Earth Day began as a grassroots movement in 1970 intended to celebrate the planet’s environment and raise awareness about pollution.

The idea was proposed during a UNESCO conference in San Francisco and was pioneered in Congress by former Wisconsin Senator Gaylord Nelson. The senator recruited  environmental activists to work with him and built a staff of 85 who rallied 20 million people to their cause.

Groups that were fighting against oil spills, pollution from factories, pesticides, the loss of wilderness areas, and extinction of wildlife suddenly realized they shared a common interest in defending the planet and began to promote environmental citizenship and action to that cause. In 1995 President Bill Clinton awarded Nelson the Presidential Medal of Freedom for founding Earth Day.

Over the years Earth Day has continued to grow. It went global in 1990 with more than 200 million people in 141 countries participating in events. By 2000, more than 5,000 environmental groups in 184 countries were taking part and focusing on issues including global warming and clean energy.

For the 40th Earth Day anniversary in 2010 more than 225,000 people gathered at the National Mall for a climate rally.
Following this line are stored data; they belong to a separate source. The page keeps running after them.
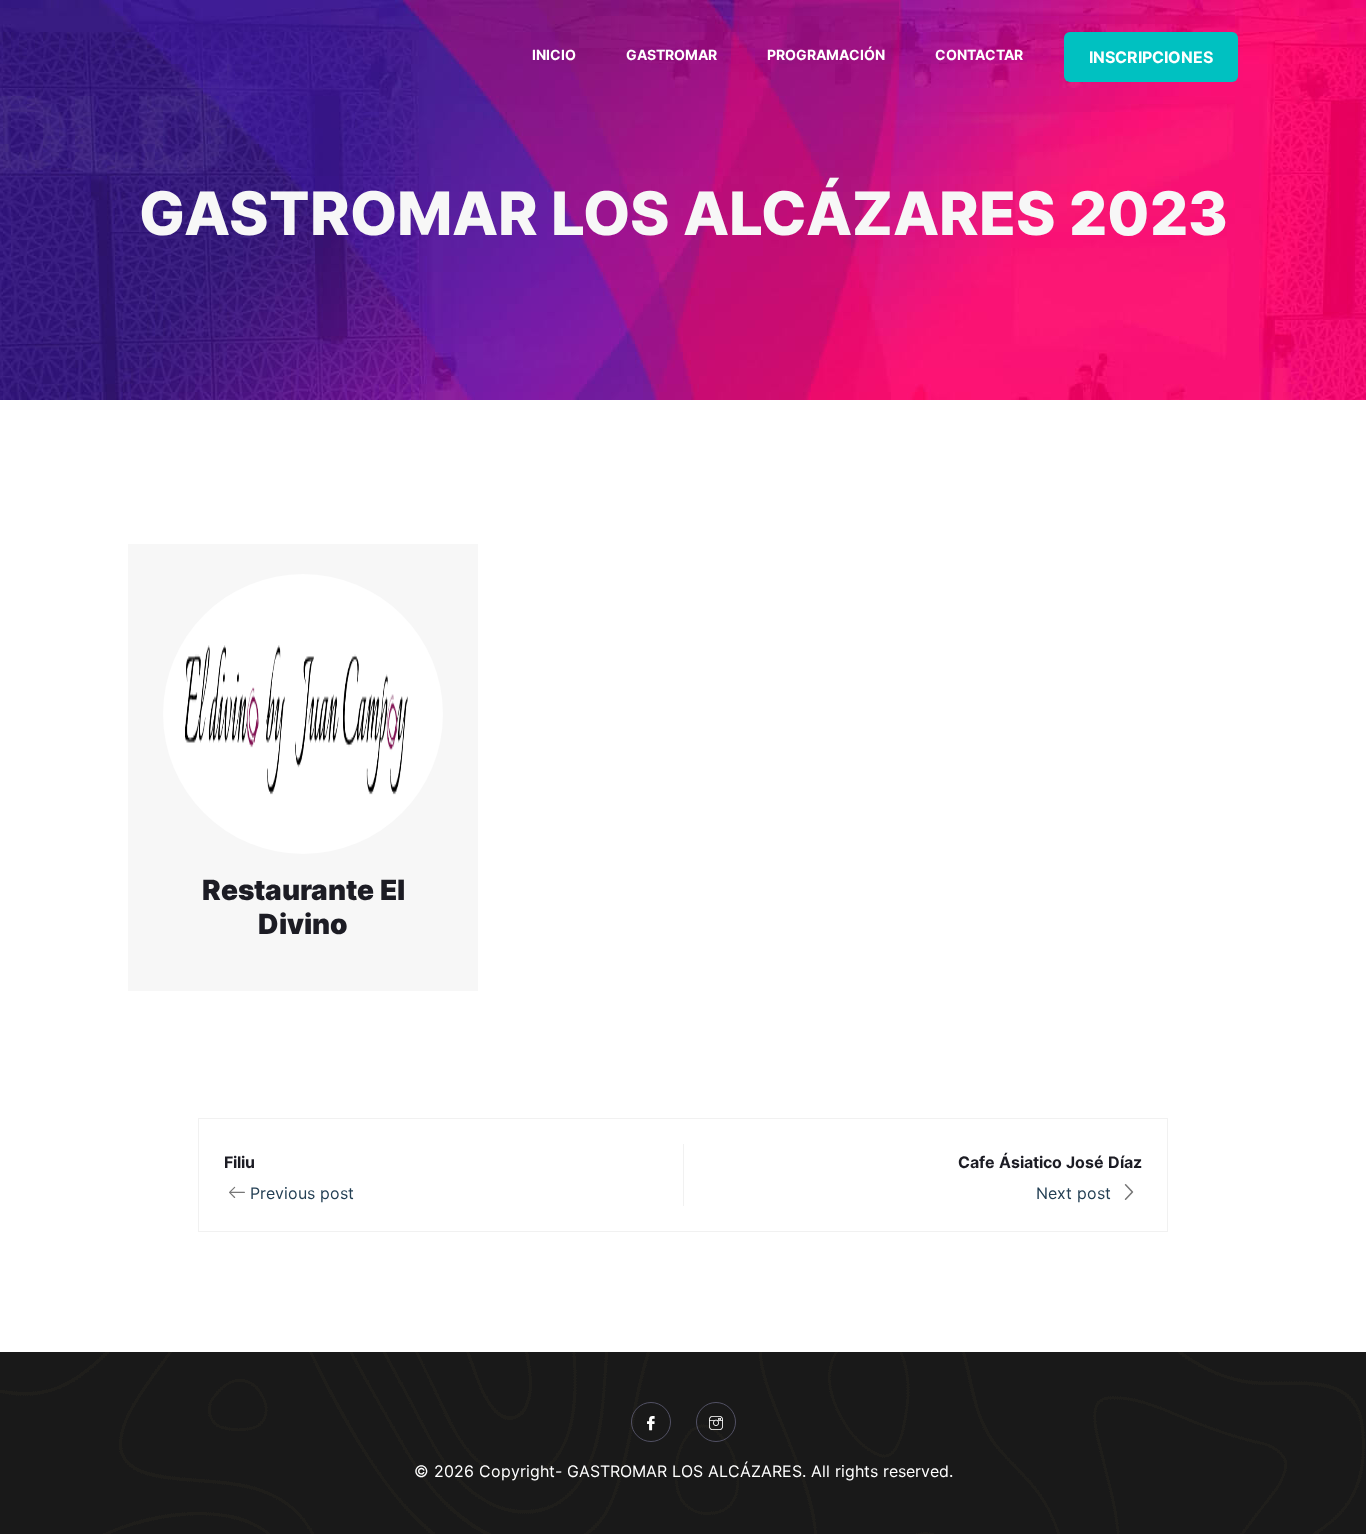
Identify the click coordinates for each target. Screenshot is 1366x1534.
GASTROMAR (671, 54)
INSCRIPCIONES (1151, 57)
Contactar (979, 54)
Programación (826, 54)
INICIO (554, 54)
It was there the group launched a campaign to plant one billion trees: a goal that was achieved in 2012.

Earth Day has become mainstream. Each year corporations, activists and individuals create new projects and initiatives aimed at protecting and restoring the environment.

In ways both large and small, people celebrate Earth Day by trying to make their world a little better. They promote understanding of environmental issues, and they commit to service on or around Earth Day – planting trees, cleaning up rivers and streams, and helping in community gardens.
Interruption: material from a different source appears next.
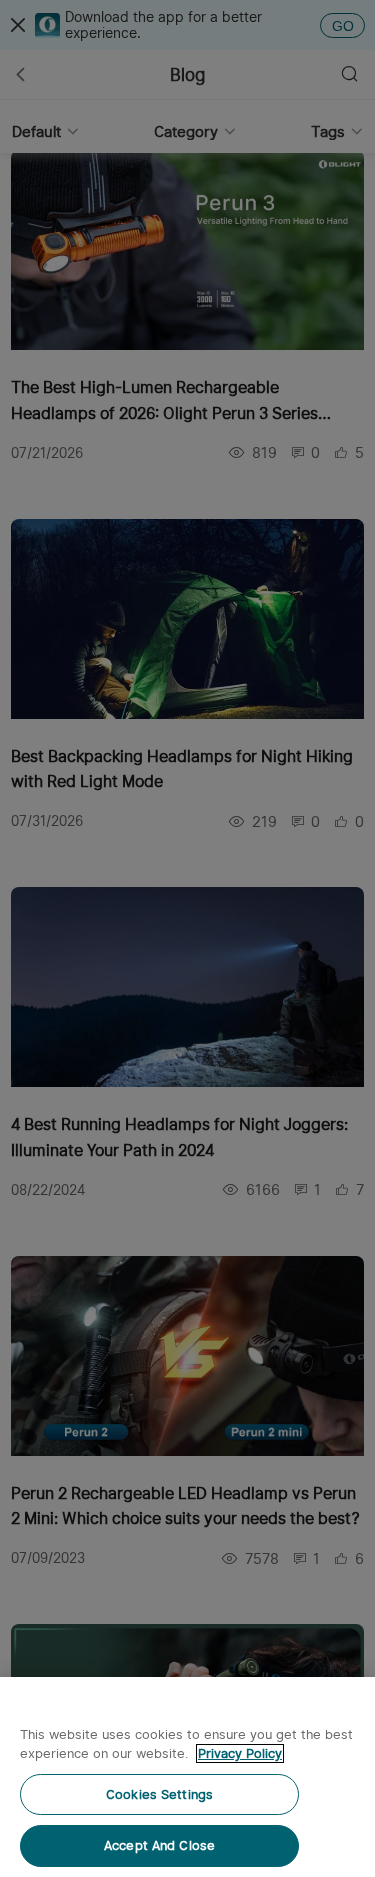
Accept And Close (159, 1845)
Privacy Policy (240, 1753)
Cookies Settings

These days Earth Day also involves a tech break, conserving energy by turning off computers, printers and lights for a day. It means calling for transparency from favorite brands to how products are manufactured. Other Earth Day related activism involves advocating for at-risk animal species and committing to recycling.

Earth Day is a day set aside to remember and appreciate the earth’s environment and our own responsibilities and roles within it. It is up to each individual to decide how they will celebrate our planet and what actions they will take to preserve the environment. Earth Day is a good time to start changing habits that affect the world we all share.